Sue bent over laughing. “Barry, that’s terrible.”
“I know,” he said, “but it’s one of the songs I learned from Joe.” His smile faded. “It wasn’t the only thing he taught me. He could see beauty in the most ordinary things. He once showed me a simple jellyfish and asked me to admire its exquisite filigree architecture. I’ve never forgotten that phrase.”
“Filigree architecture,” Sue said. “I like it.”
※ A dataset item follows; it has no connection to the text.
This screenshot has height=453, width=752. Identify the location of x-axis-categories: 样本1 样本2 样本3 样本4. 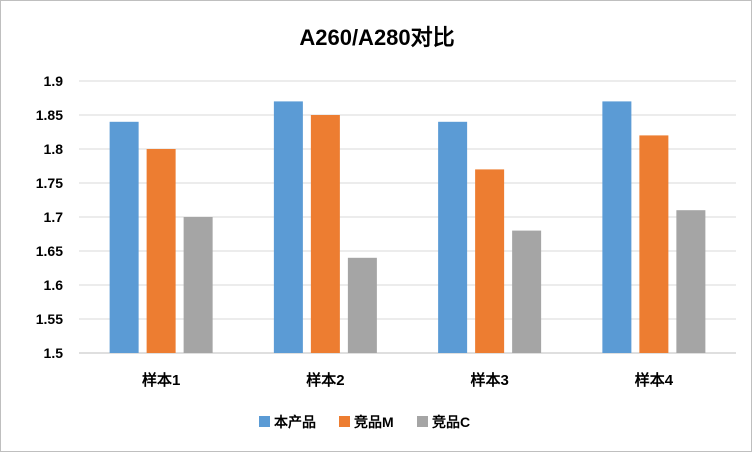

“I’ve a lot of memories of that little, bent man. He taught me to sail all right, and he taught me to love it as much as he did. For him, sailing was freedom and it came to mean that for me too.” Barry was surprised to feel Sue’s touch on his arm. He looked into her eyes and felt he could trust this young woman. “I loved Joe like a brother, and it’s to my shame I’ve not seen him in years. Medical school, moving to Ballybucklebo—”
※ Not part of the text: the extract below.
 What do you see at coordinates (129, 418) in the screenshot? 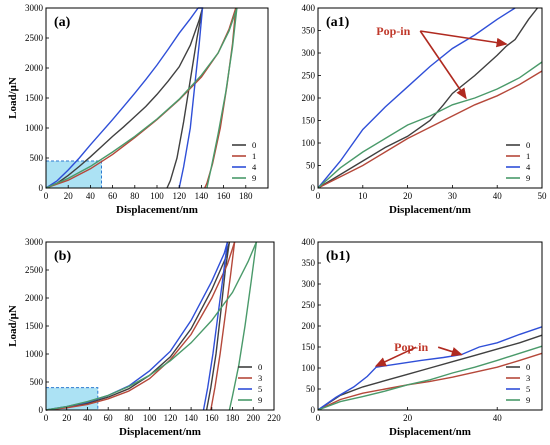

“Barry, that kind of thing happens. We grow up, grow apart. I’ll never forget the groom who taught me to ride when I was little, but I moved away, went to Stranmillis Teachers Training College, got my job in Ballybucklebo …”
“Do you still ride?” he asked, happy to change the subject. r />
“My uncle has horses. When I’m home, if I get the chance I’ll exercise them for him.”
“I’ve never ridden.”
“And I’ve never sailed—not yet.”
“And I’ve never had a more useless painter, standing there blethering away while the antifouling dries.” A grinning John Neill appeared from around the other side, rubbing his paint-splashed hands on a piece of turpentine-soaked rag.
“John,” Barry said, “meet Sue Nolan from Broughshane. She teaches up in Ballybucklebo. Sue, John Neill.”
The two nodded at each other. Ulster men and women rarely exchanged handshakes, and anyway John’s hands were still smeared with paint and turpentine.
“Aren’t you one of the students in Dennis Harper’s ‘Learn to Sail’ class?” John asked.
“I am.”
“Thought I’d seen you about the place.” He looked around. “With Dennis today?”
Even though she’d said Dennis was like a big brother, Barry was surprised that the question “With Dennis today?” could make him feel envious.
“He’s over in the dinghy park,” she said. “We were just going to walk up to the club.”
“I’ll give him a yell,” John said. “Barry has his car and we’re going back up to Royal Ulster for lunch. Barry, you won’t mind giving Sue and Dennis a lift, will you?”
“Not at all. Why don’t you two join us for lunch?” It slipped out, but he knew he wanted to spend more time with Sue Nolan today.
“Love to, and I’m sure Dennis would too,” she said.
“Right,” said John. “I’m going to go find the worthy Harper and invite him to join us.” He started walking down to the road.
Sue looked up at Glendun again. “What kind of boat is this, Barry?” she asked. “If I’m going to be a sailor, I need to know things like that.”
“Doesn’t it feel funny? You, a teacher, learning in a class?” he asked.